Opengear, a leading provider of next-generation console server solutions, yesterday announced its record order bookings, largely due to its (open source) channel, according to a report.

Opengear generating 75 percent of its revenue via partners, recently has put in place a very aggressive partnering program offering channel partners 25% margins, to further speed out-of-band management solutions sales.

Todd Rychecky, VP of Sales at Opengear, told me more about the company, and how power management and an open source approach to console servers has helped Opengear achieve record sale.

Todd, how everything started?

The “Opengear” name came about when were originally planning the new venture back in 2004. The founders (Bob Waldie and Tony Merenda) were active developers and supporters of the uClinux open source initiative, a popular open source platform in the embedded space and we decided our new business would develop solution in the changing infrastructure management space.

Our original plan was to develop open platforms and extend the “open source” model by opening up the hardware platform as well as the software. So we set out developing an open source console management software platform that could run on any Linux/Unix/Solaris hardware and also developed an open KVM hardware design. At this stage we spawned the okvm.sourceforge.net project and named ourselves “Opengear” which we though new and appropriate.

How do you participate to open source projects?

In the nagios space we recently developed and released SDT 4 Nagios.
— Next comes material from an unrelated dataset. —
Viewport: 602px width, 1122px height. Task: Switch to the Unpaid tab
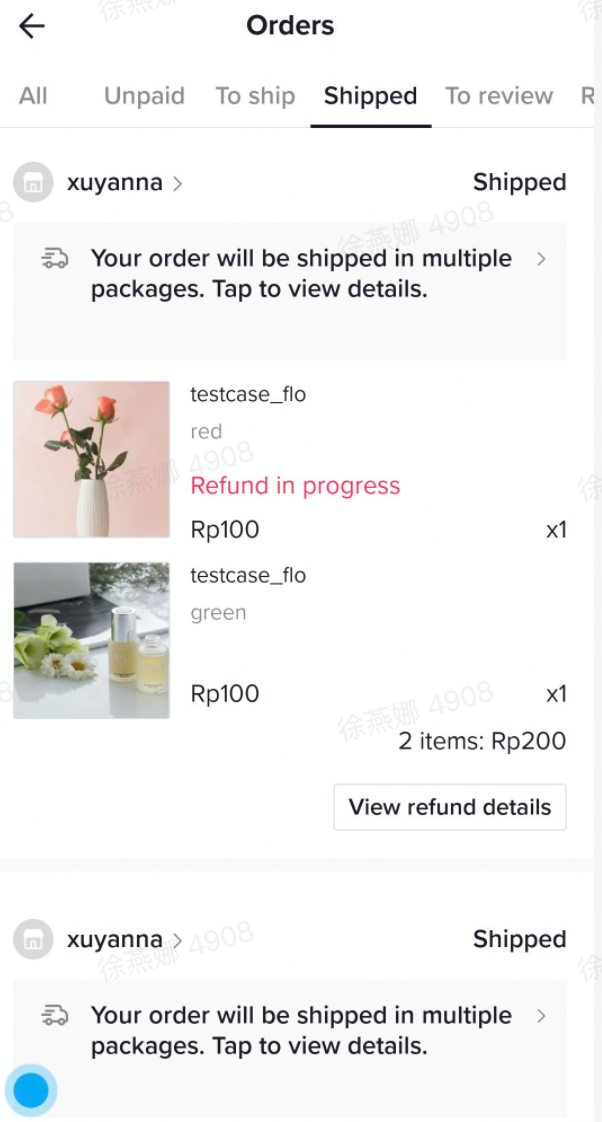(x=144, y=96)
Now nagios is a great tool for centrally monitoring of all the computers, software and services in complex and dispersed network. SDT 4 Nagios is an addon to nagios which gives sysadmins point-n-click secure SSH tunneled access to the remote hosts across the network. It is fully open source (sdt.sf.net) and we are extending it now to work with the open source Groundwork Monitor program which is also Nagios based.
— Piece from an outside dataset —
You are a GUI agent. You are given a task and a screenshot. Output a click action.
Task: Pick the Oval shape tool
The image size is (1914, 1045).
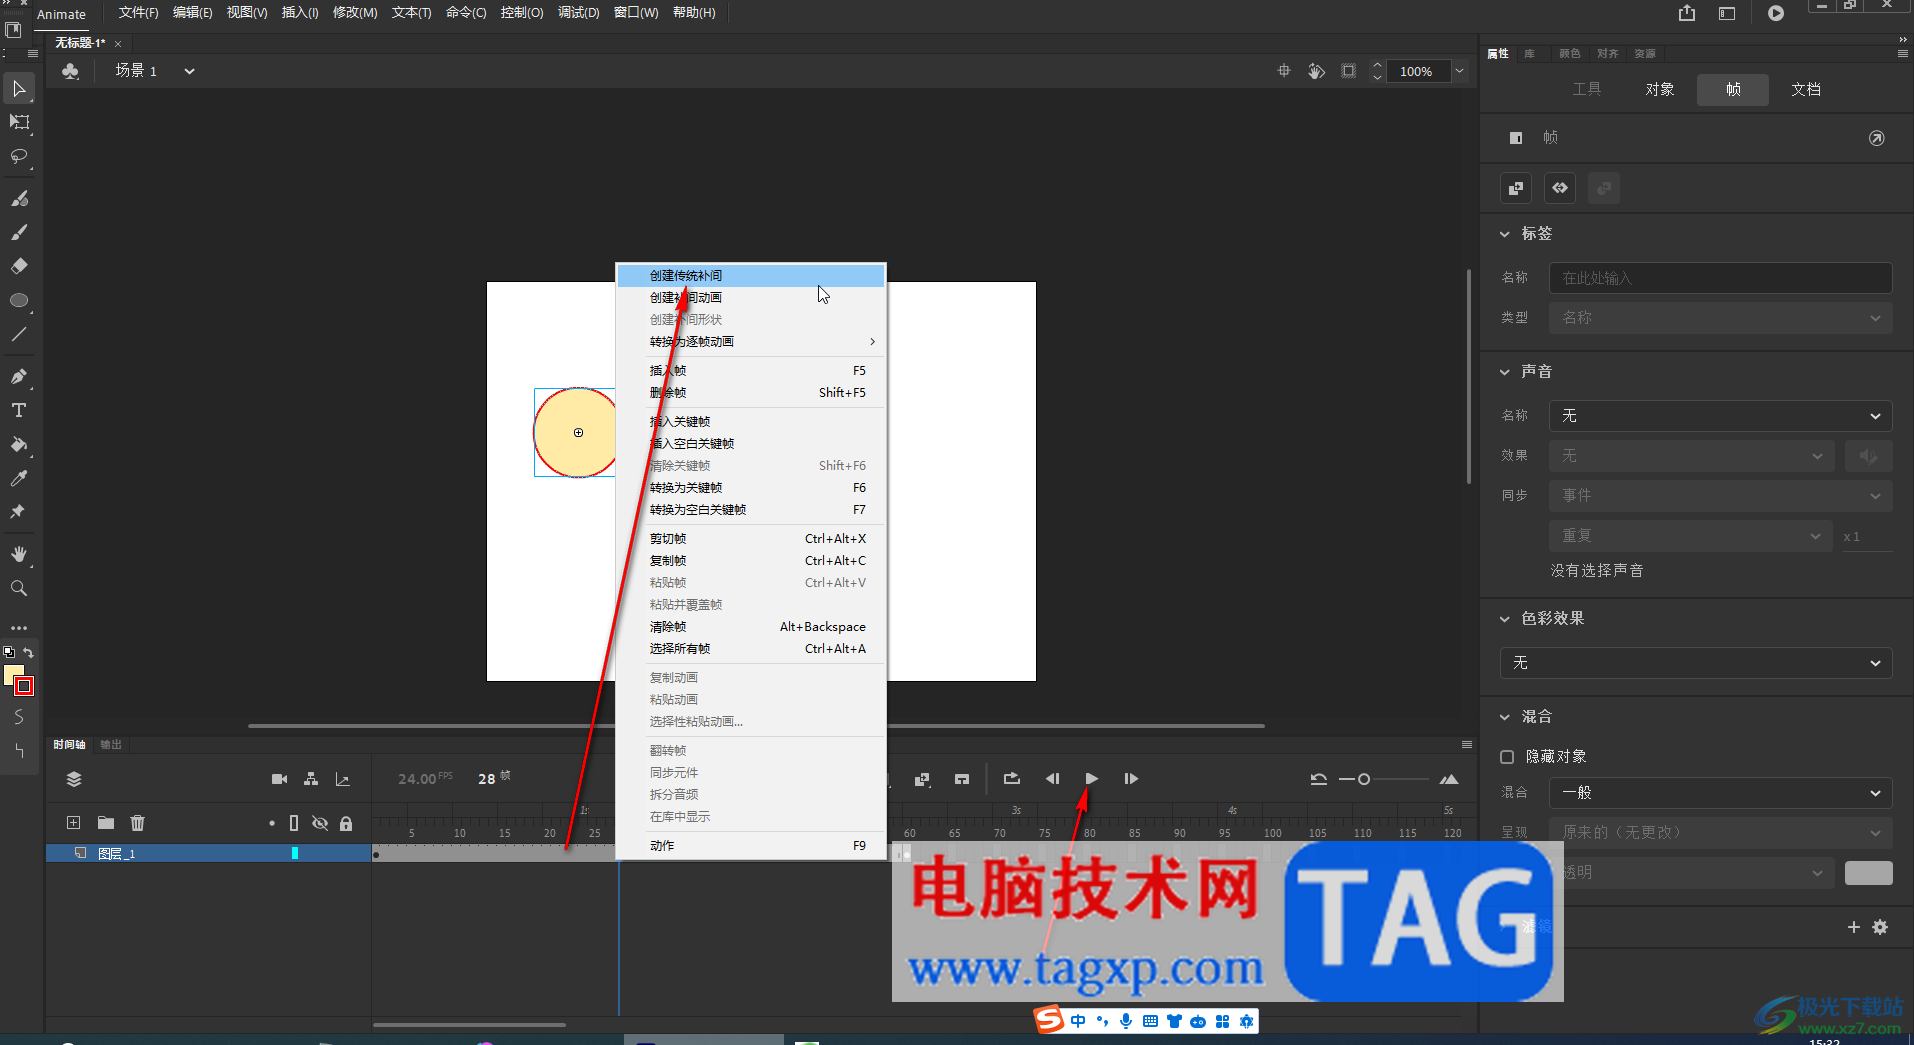tap(18, 301)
In the NUT space we dialog and work actively with the core development team in Europe to extend the coverage – we are not the core developer here but we are actively contributing to efforts spawned in the NUT2.4 where NUT now manages PDUs and well as UPSs (example, we are testing new releases and adding SNMP PDUs from an array of vendors to the NUT tree – again all open source).

Opengear plays in the second stage of community open source engagement. They know that open source is a two-way street and are active citizens, even if they are not engaged in the coordination of some inter-projects collaborations, as GroundWork does. Maybe collaborating with GroundWork will help in this respect, all in all both companies’ business heavily rely on the ability to fastly integrate new open source packages.

How is the business going, and how open source is key to company’s success?

In the 4th quarter of 2008 we added (43) new customers and (10) new resellers.  Our success was largely driven by providing our customers innovative open source tools to manage their remote infrastructure and  providing out-of-band access to UPS/PDU systems as well as Environmental Monitoring.  In addition, we are seeing system integrators in the government marketspace developing plans to launch open source alternatives to the proprietary infrastructure solutions on the market today.

The console Server market has a compounded annual growth rate of approximately 14%, and is about a $250 million market today. Opengear is a serious challenger for players like Avocent, Raritan, MRV, Digi, Lantronix, Perl Systems, and its ability to keep its products updated taking advantage of open source pace of innovation is key.